Ion Exchange Model for Reversible Sorption of Divalent Metals on Calcite: Implications for Natural Environments
Résumé
Most of the thermodynamic models available in the literature describing the speciation of the calcite surface do not predict a significant concentration of sorbed Ca(II), whereas previous electrokinetics studies clearly show that Ca2+ is the main cation determining the potential of the calcite surface. This study proposes a new thermodynamic model based on ion-exchange theory that is able to describe the reversible sorption of Ca2+ on calcite. To constrain the model, concentrations of Ca(II) sorbed reversibly on the mineral surface were obtained as a function of pH. Such experimental data were obtained using solutions in equilibrium with both calcite and fixed pCO2(g) values (from 10−5 to 10−2 atm).
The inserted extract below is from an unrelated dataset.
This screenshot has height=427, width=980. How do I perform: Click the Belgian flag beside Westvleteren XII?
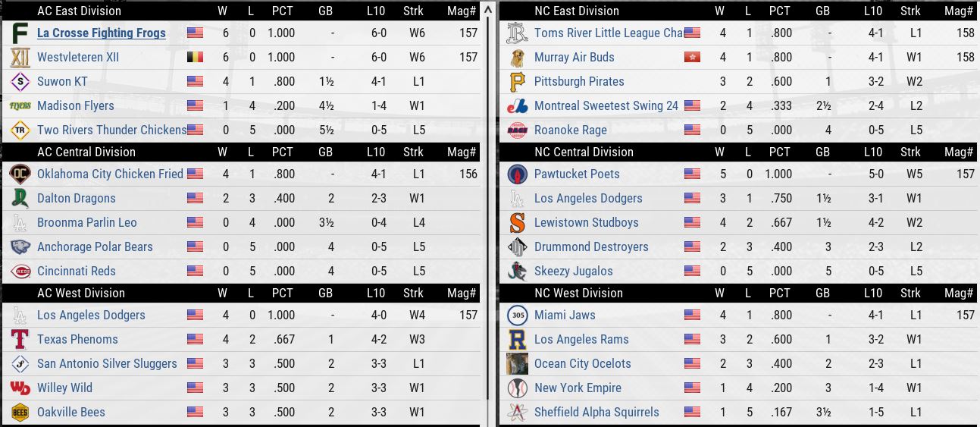(195, 57)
The concentration of (de)sorbed Ca(II) is almost constant in the [7−9.5] pH range, having a value of approximately 1.2 × 10−6 ± 0.4 × 10−7 eq*g−1. Such a value agrees with total sorption site densities that were previously calculated by crystallography and is used to obtain a selectivity coefficient between H+ and Ca2+ species by fitting the experimental data. Then, selectivity coefficients between H+ and different metallic cations (Zn2+, Cd2+, Pb2+) that are able to accurately describe previously published data are proposed. Finally, the model is used to predict the contribution of calcite in the overall sorption of Cd(II) on a natural and complex solid (calcareous aquifer sand).